▶ _Texte source_:
Des solutions pour les consommateurs existent, sans déroger à la loi
Depuis l’alerte lancée par Maïmouna Saleck, le débat sur le bien-fondé de cette autorisation fait rage. Beaucoup estiment que cette pêche devrait être réservée à la flotte nationale artisanale, plus concernée par la préservation des ressources halieutiques nationales, et dont les retombées en termes de sécurité alimentaire, d’emplois et économiques bénéficient au pays tout entier.
Pour Eida Bamba, président du Comité de la Pêche côtière, section artisanale et côtière de la FNP, il s’agit d’une « violation des droits d'accès des pêcheurs artisanaux. Cette autorisation n'a pas lieu d'être dans cette zone, mais dans la zone autorisée aux senneurs de plus de 40 m, qui est carrément au large ».
Dans sa contribution au débat, le Dr. Cheikh Abdellahi Inejih, halieute, explique : « Les solutions à ce problème de consommation nationale de poisson ne manquent pas, sans déroger à la réglementation en place ». Il suggère notamment, comme solution au manque de poisson sur le marché national, de demander à la Société Mauritanienne de Commercialisation du Poisson (SMCP), au vu des prix de la dernière décade, de vendre localement une partie du poisson destiné à l’exportation : « On peut sans faute assurer que les mauritaniens se rueront sur du Thiof vendu à 1800 MRO, la courbine à 1040 MRO et le Mix Afrique à 320 MRO le kilogramme ».
Le Dr. Inejih souligne aussi que les volumes d’exportation de la SMCP à destination de l’Afrique, « marché comparable au nôtre », ont été de plus de 105 mille tonnes en 2020, ce qui couvrirait largement la demande nationale à des prix abordables. « Et la question de la distribution vers le marché intérieur peut facilement être prise en charge par la Société Nationale de Distribution de Poissons (SNDP) et ce au grand profit de création d’emplois et de renforcement de la sécurité alimentaire du pays ».

▶ _Section des données_:
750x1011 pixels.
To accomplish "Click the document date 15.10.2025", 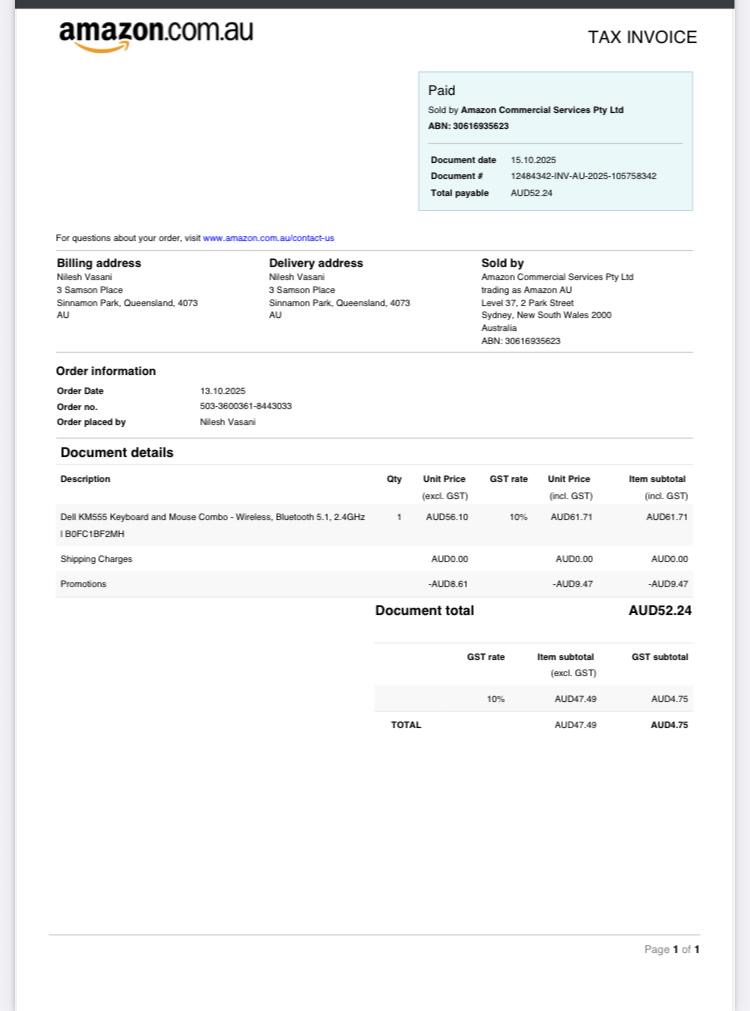I will [533, 160].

▶ _Objectif 1_: Citez à l'identique, dans le texte sur la pêche, le passage allant de « Des solutions pour » jusqu'à « pays tout entier. » inclus.
▶ _Objectif 2_: Relevez toutes les personnes nommées dans le texte sur la pêche.
▶ _Objectif 3_: Poursuivez la rédaction du texte sur la pêche à partir de l'endroit où il s'arrête.

▶ _Bonne réponse 1_:
Des solutions pour les consommateurs existent, sans déroger à la loi
Depuis l’alerte lancée par Maïmouna Saleck, le débat sur le bien-fondé de cette autorisation fait rage. Beaucoup estiment que cette pêche devrait être réservée à la flotte nationale artisanale, plus concernée par la préservation des ressources halieutiques nationales, et dont les retombées en termes de sécurité alimentaire, d’emplois et économiques bénéficient au pays tout entier.

▶ _Bonne réponse 2_: Maïmouna Saleck, Eida Bamba, Cheikh Abdellahi Inejih

▶ _Bonne réponse 3_:
Enfin, il souligne que, dans le cadre de l’Accord de partenariat de pêche (APPD) avec l’Union Européenne, récemment reconduit, les chalutiers congélateurs de pêche pélagique contribuent à la politique de distribution du poisson en faveur des populations nécessiteuses à hauteur de 2% de leurs captures à l’issue d’une marée. « C’est une mesure applicable à toutes les flottes étrangères de pêche de petits pélagiques. Les quantités seraient conséquentes si cette mesure était élargie à tous les bateaux sous pavillons étrangers dont certains opèrent sous le "régime national" dans le cadre d’affrètements ».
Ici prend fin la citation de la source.